ESCRIBIR Y COCINAR SOPA DE LETRAS SHAMIR NAZER

ESCRIBIR Y COCINAR SOPA DE LETRAS SHAMIR NAZER

Hoy hice sopa de letras. Una sopa de esas que vienen en sobre, ya con todos los ingredientes pulverizados y se hacen prácticamente solas. Aquello invariablemente está listo en diez minutos o menos.

Uno de los más sentidos recuerdos de mi infancia consiste en aquella pesada pila que hacían los libros de cocina de mi mamá arriba del gabinete. Forrados cuidadosamente todos con hule transparente, de colores distintos, punteados por el impertinente descanso de las moscas, algunos. Recuerdo que uno se intitulaba «Y la comida se hizo... ¡rápido!». ¡Rápido!, como nos lo exige ya la postmodernidad, en casi todos los aspectos de la vida.

Ojalá escribir fuera así de rápido, así de sencillo, me digo al vaciar el contenido de la sopa en el agua hirviendo; pero ciertamente, un artículo como este -por muy postmoderno que resulte- tarda un poco más de diez minutos en cocerse.

En la escritura no sólo hay escritura; escribir no es el acto llano de redactar las palabras de un texto; un texto se trabaja y se pule cuidadosamente, y aunque a la hora de la hora el lector pueda realizar una lectura de corrido, son invisibles las pausas a las que estuvo expuesto el escritor al escribirlo. Un texto que fácilmente se lee en tres minutos, se escribe las veces, en cuarenta. Hay libros que se leen en una semana y tomó hasta catorce años escribirlos.(Un texto y las correlaciones que tiende entre lector y escritor, ilustran de buena manera cuán relativo es el tiempo).

La escritura lleva implícitos un sinfín de rumiares cerebrales en los que el escritor duda, cavila, ordena razonamientos, pierde el hilo de alguna idea, relee una, dos, tres veces lo ya escrito, corrige. Pero no todas las interrupciones son de índole reflexiva. En los últimos diez minutos, por ejemplo, ya callé tres veces a mi perro que ladraba escandalosamente a los ruidos de la calle, contesté una llamada, y me levanté para sacar la basura porque la campana del camión me recordó de pronto que no lo había hecho.

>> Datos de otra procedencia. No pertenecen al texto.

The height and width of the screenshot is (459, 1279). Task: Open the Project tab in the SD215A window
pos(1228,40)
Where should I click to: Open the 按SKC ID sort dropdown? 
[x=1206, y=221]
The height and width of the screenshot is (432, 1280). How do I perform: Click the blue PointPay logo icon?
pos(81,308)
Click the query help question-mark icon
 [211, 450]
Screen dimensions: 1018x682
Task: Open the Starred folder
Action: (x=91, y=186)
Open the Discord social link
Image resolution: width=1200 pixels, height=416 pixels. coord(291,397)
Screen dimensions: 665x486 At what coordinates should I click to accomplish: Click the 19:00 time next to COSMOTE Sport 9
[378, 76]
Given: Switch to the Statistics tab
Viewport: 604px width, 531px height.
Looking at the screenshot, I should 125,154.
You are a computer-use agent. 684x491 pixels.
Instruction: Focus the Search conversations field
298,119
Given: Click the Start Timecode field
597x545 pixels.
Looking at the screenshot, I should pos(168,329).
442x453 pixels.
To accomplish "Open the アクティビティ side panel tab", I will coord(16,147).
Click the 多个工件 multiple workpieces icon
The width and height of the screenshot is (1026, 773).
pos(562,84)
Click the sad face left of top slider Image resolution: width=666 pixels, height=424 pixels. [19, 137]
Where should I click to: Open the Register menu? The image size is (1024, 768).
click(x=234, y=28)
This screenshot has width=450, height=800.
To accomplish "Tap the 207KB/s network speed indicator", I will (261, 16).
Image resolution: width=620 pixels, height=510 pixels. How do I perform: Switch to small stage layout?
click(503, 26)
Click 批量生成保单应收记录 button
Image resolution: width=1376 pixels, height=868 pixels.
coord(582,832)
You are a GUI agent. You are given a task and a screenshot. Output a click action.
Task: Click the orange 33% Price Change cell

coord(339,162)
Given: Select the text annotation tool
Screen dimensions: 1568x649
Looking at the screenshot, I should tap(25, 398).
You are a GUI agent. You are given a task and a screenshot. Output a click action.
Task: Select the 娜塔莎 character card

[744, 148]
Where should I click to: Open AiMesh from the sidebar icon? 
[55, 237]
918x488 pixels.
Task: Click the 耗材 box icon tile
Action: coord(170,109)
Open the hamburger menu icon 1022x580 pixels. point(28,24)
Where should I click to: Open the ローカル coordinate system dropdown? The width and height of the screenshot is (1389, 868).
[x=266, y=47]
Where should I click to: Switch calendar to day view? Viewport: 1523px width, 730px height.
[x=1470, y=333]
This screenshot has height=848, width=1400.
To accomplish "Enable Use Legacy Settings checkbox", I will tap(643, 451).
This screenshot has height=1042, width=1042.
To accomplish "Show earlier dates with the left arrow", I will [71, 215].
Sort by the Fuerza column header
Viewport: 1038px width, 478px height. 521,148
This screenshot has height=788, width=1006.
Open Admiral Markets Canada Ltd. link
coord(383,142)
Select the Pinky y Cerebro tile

Me levanté tan aprisa que incluso he dejado una frase trunca, dejé a medias una idea y ahora ya no logro recordar lo que estaba por escribir: «Ese es el tiempo», dice la frase que dejé inconclusa más arriba. Pero ya no sé de qué era «ese tiempo» al que me refería. Si no me hubiera levantado a sacar la basura, este texto sería otro, seguramente. Tal es la importancia de las pausas y las interrupciones en la escritura. La escritura es un ejercicio de sustitución continua; un delicioso acto de improvisación.

A menudo, mientras cocino, (no siempre; y no siempre sopas instantáneas), aprovecho para escuchar música, conferencias, o para pensar en las cuestiones más diversas. Esta vez, mientras le daba sus lentas vueltas a la sopa con el cucharón, pensaba en el nombre que habría de darle a esta columna que inicio. Descarté un montón. A decir verdad, llevo varios días sin dar con el nombre preciso; éste tenía que comulgar con el espíritu de los temas a tratar, al mismo tiempo que abarcar todas las divagaciones futuras que pudieran poblarme.

Fue hasta que levanté el humeante cucharón lleno de sopa, lleno de letras amontonadas, reunidas de la manera más desordenada y fortuita -PDJCOWIUQSAJUBVYDC- que cobré consciencia de que la cocina y la escritura son hasta cierto punto actividades afines. Entre otras cosas, ambas aspiran a ordenar, en alguna medida, el caos que nos rodea, en transformar ese desorden inefable, ese montón de ingredientes sueltos, sin-ton-ni-son, en algo comestible, legible, asimilable.